►

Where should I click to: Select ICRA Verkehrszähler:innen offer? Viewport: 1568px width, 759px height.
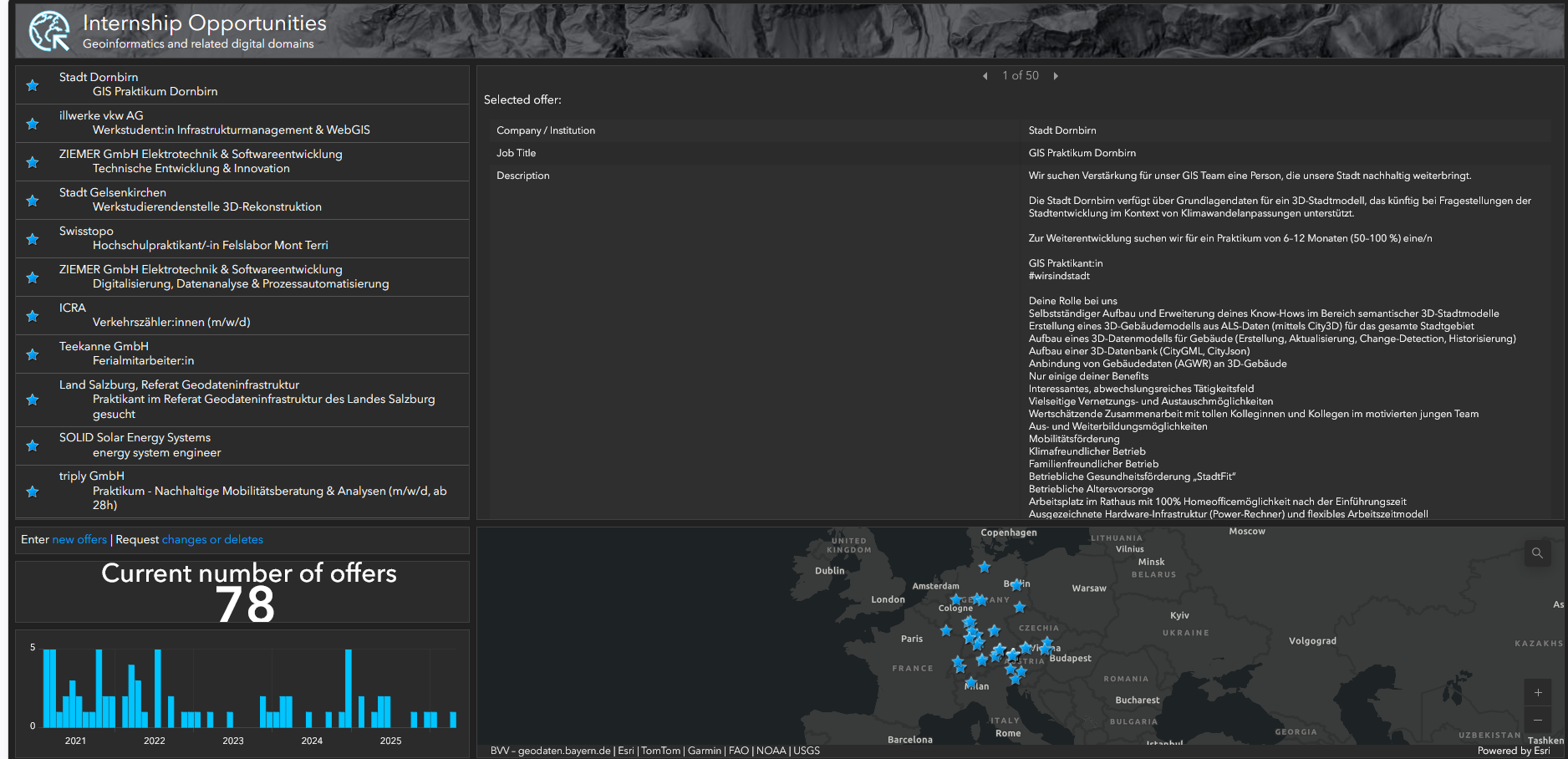[x=242, y=315]
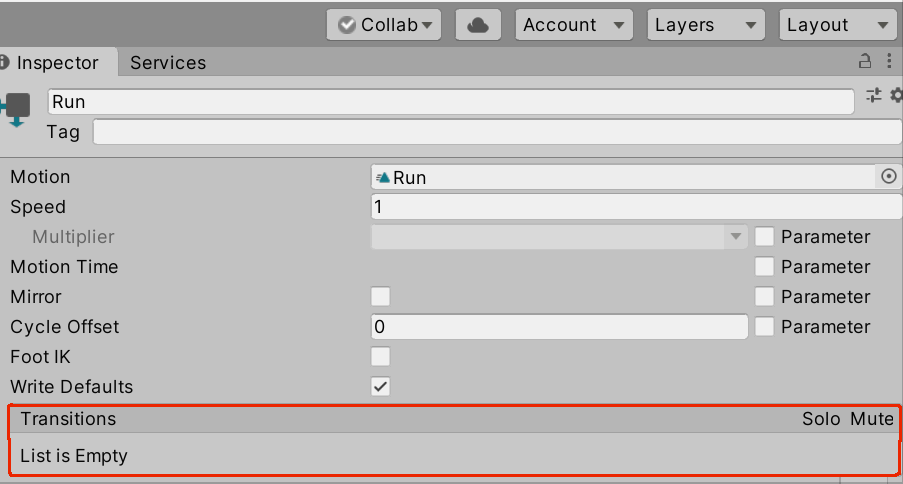Image resolution: width=903 pixels, height=484 pixels.
Task: Open the Motion object picker circle
Action: (889, 177)
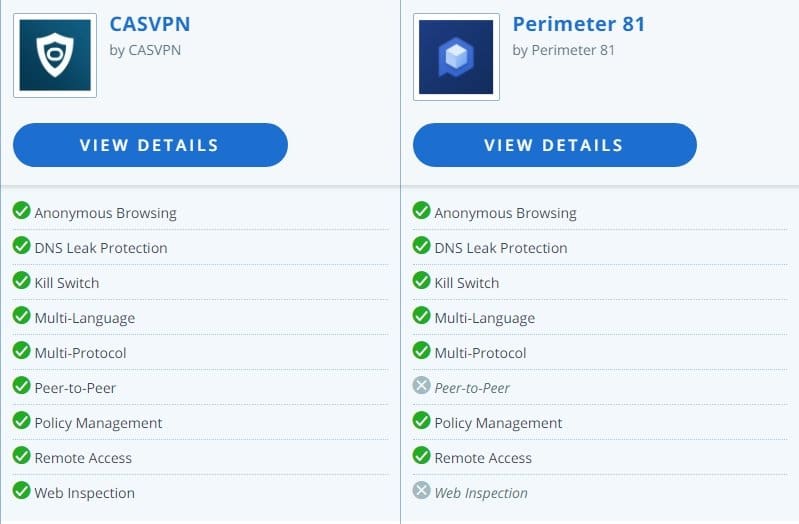Click Perimeter 81 Policy Management check icon
799x524 pixels.
421,421
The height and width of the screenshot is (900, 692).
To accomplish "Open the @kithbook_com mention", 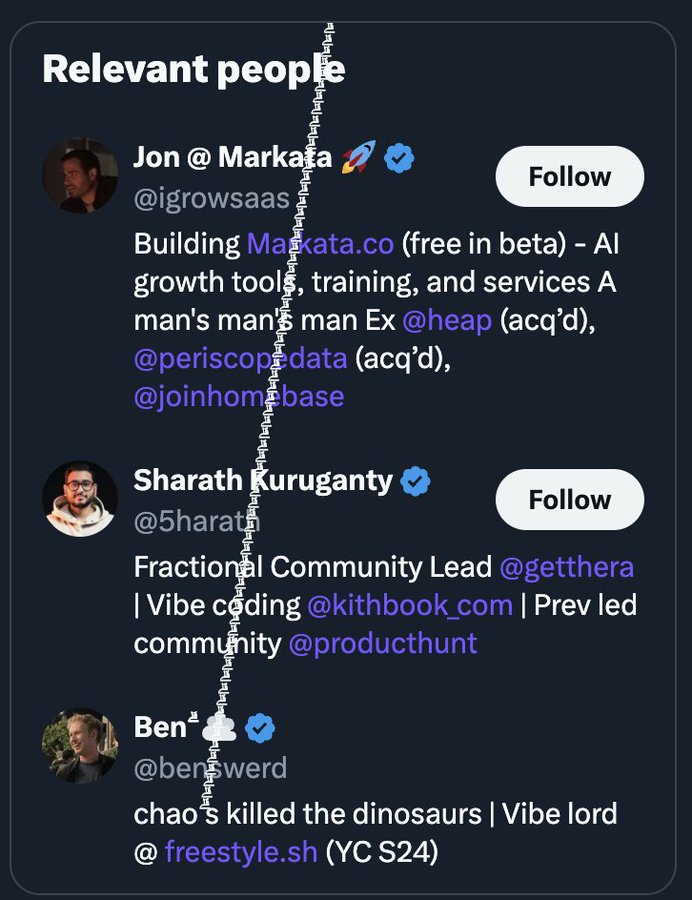I will [x=410, y=605].
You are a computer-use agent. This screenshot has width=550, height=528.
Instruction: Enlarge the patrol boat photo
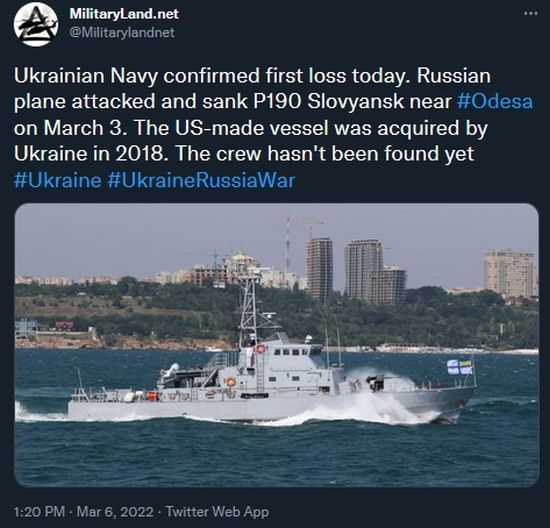276,345
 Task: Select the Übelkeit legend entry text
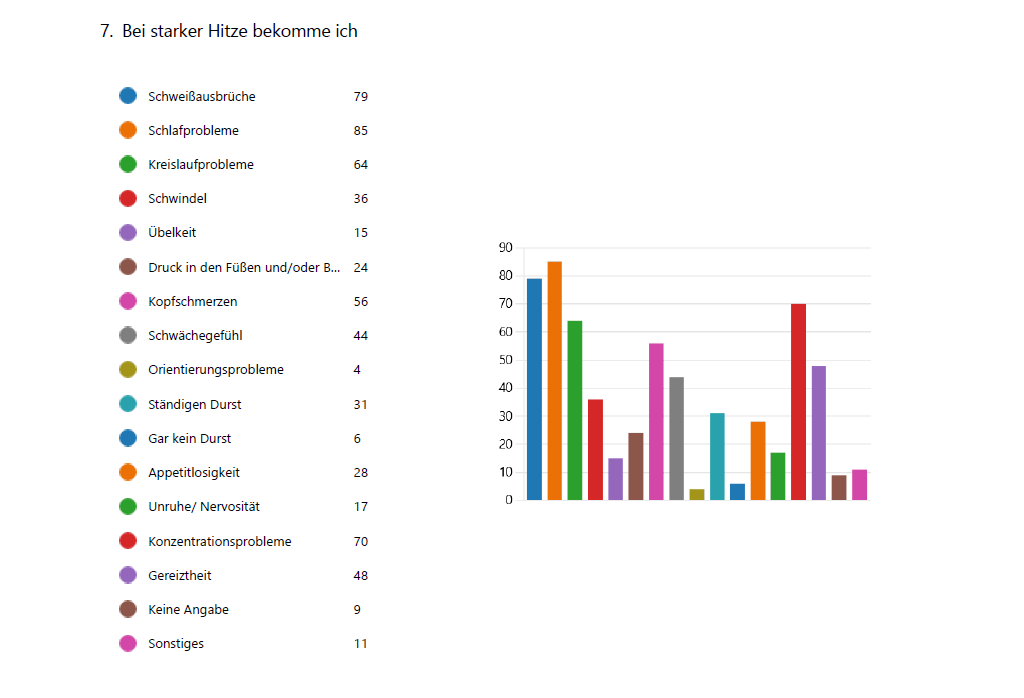point(172,233)
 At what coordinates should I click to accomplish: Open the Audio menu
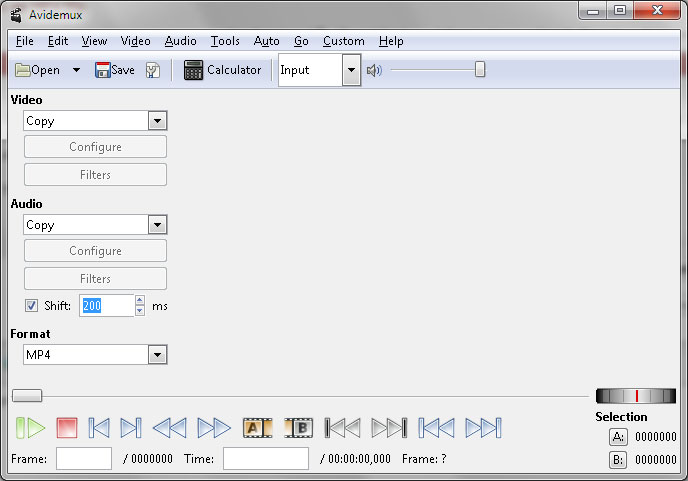[x=180, y=41]
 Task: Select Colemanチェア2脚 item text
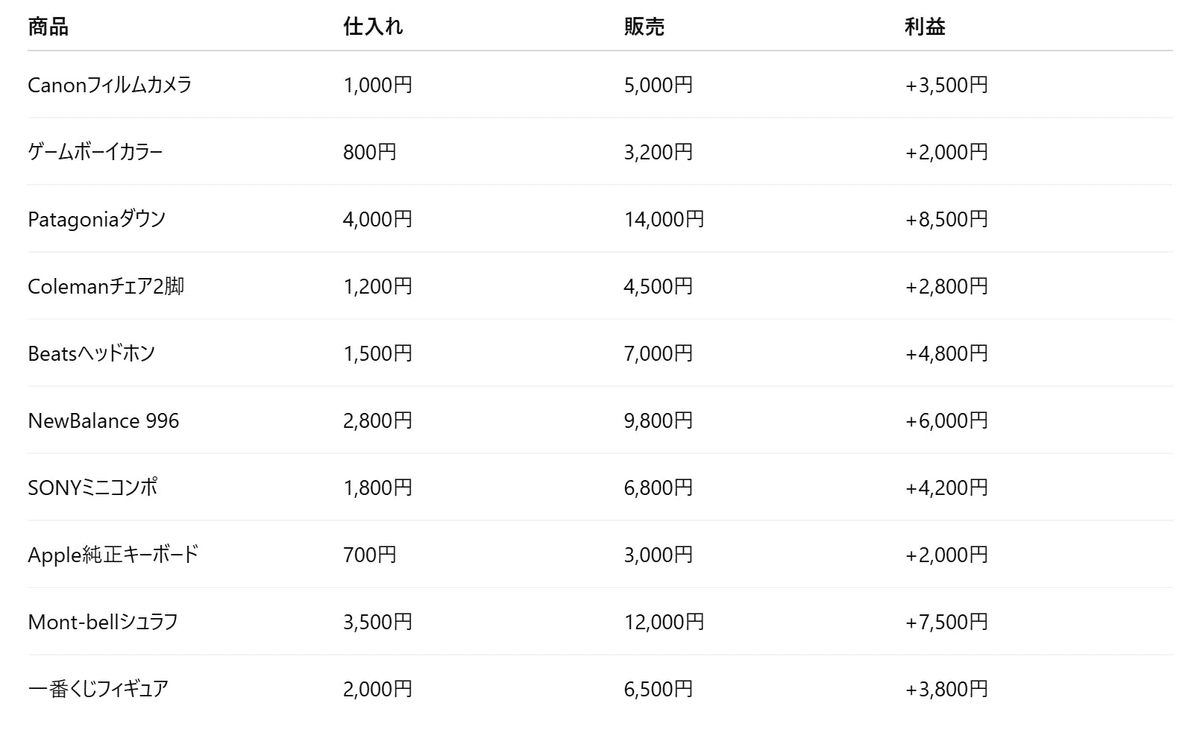106,286

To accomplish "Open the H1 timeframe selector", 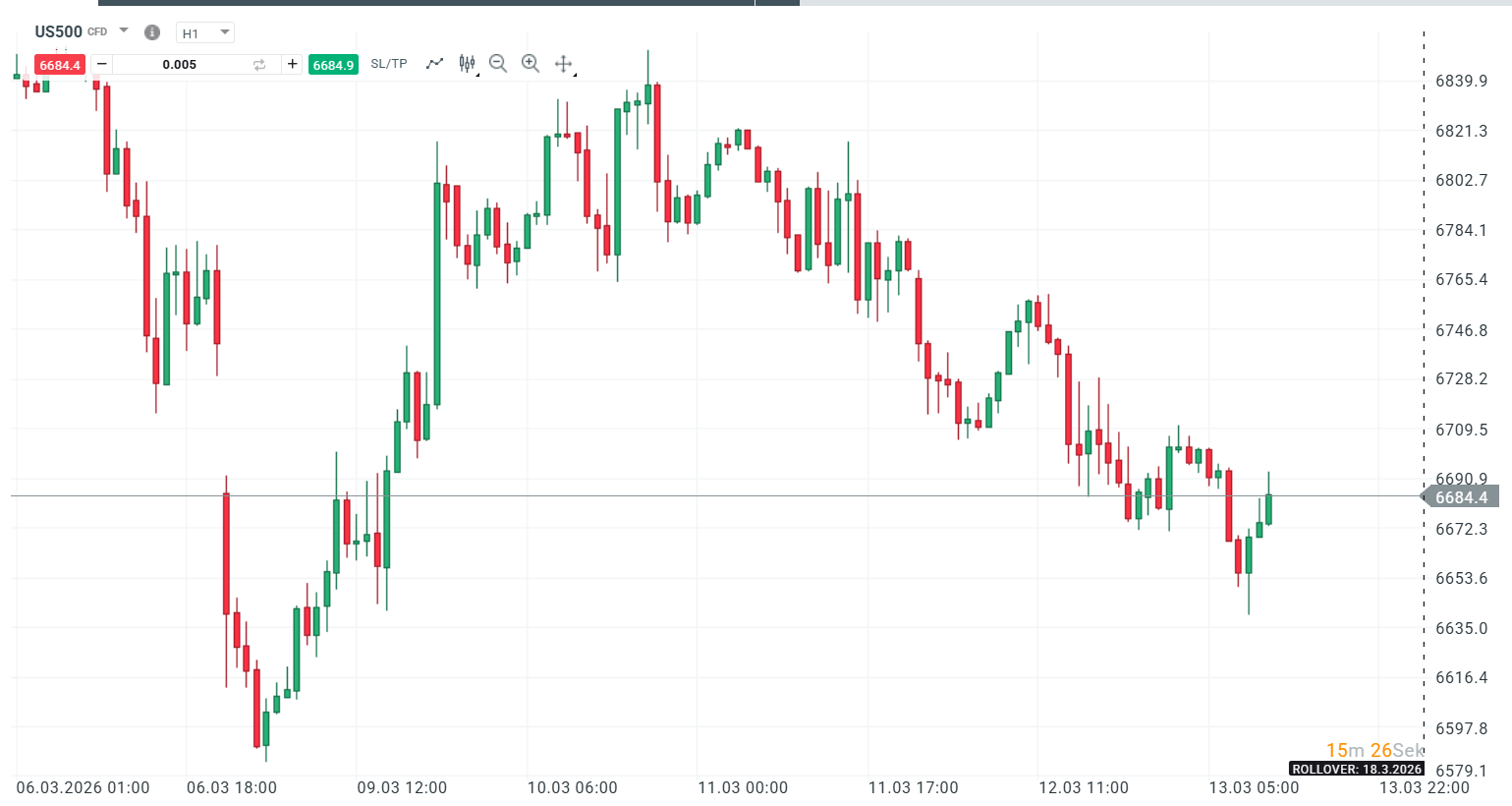I will 204,31.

◄

> What is required
For each line above that includes the word "screenshot", make a copy of that line.

> Answer to this task
The height and width of the screenshot is (900, 692).
You are a computer-use agent. This screenshot has width=550, height=528.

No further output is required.